Lines from the one containing "Task: Click the Retry limit label" through the last line of the records below need to be repeated exactly; nothing else, and no pictures.
===== ENTRIES SHOWN =====
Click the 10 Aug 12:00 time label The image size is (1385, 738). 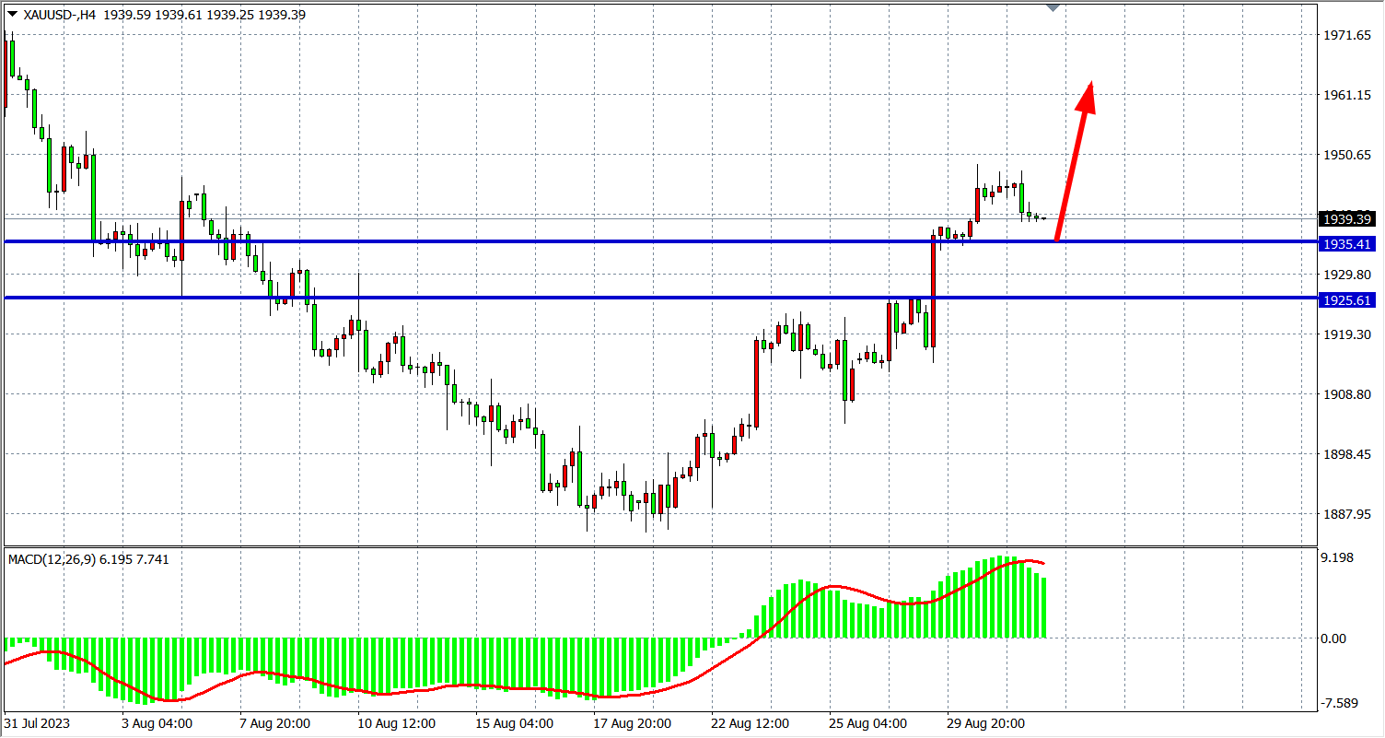click(x=397, y=723)
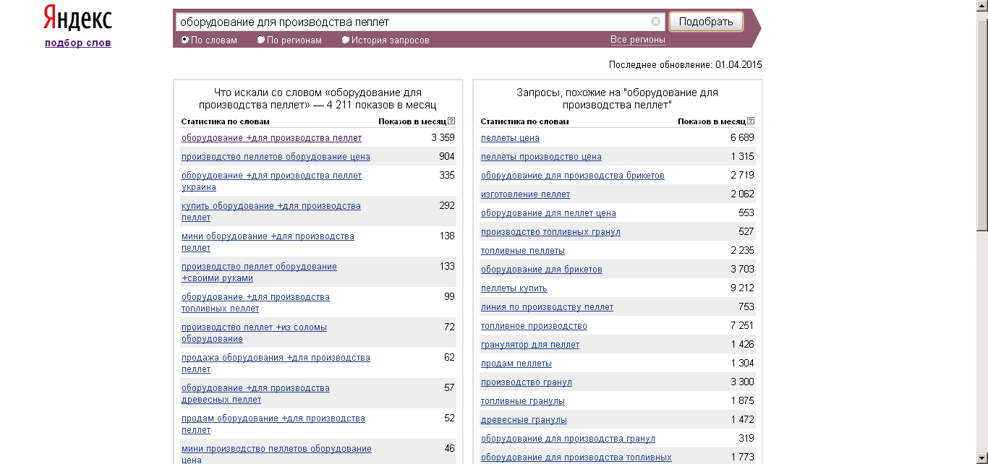Click the 'топливные пеллеты' link
This screenshot has width=988, height=464.
click(522, 251)
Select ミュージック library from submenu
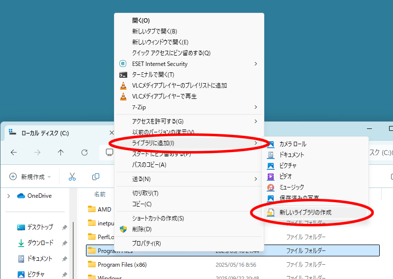Screen dimensions: 393x279 pyautogui.click(x=291, y=187)
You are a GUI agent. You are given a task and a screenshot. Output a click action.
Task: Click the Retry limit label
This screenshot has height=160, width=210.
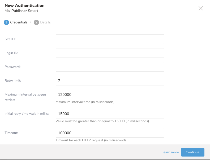(13, 81)
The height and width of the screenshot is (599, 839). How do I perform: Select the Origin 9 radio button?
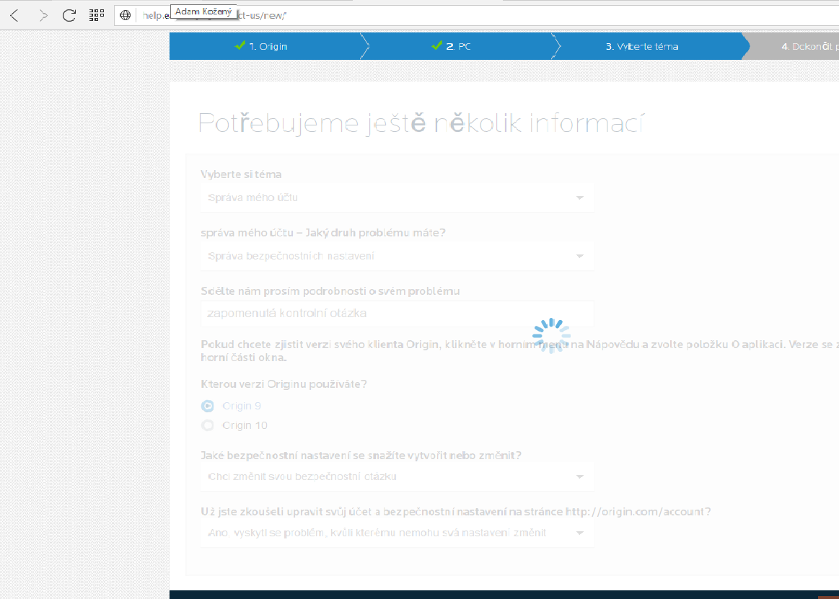(x=208, y=406)
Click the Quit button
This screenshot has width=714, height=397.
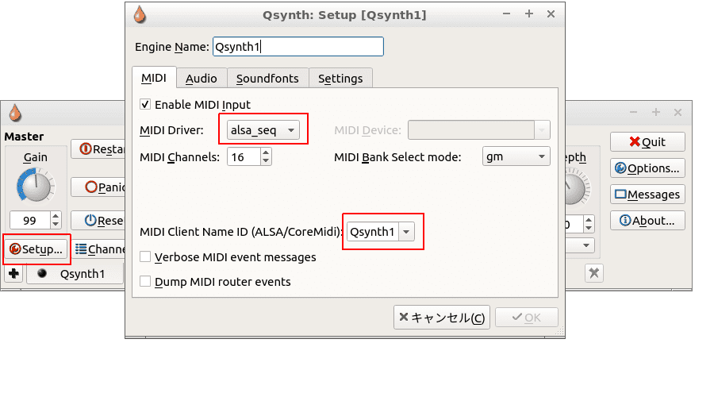647,142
=====
:: WRITTEN REPLY ::
Task: Click the Retry limit label
This screenshot has height=160, width=210.
(13, 81)
The height and width of the screenshot is (599, 839). How do I perform: Select the Origin 9 radio button?
(x=208, y=406)
Click the Quit button
This screenshot has width=714, height=397.
647,142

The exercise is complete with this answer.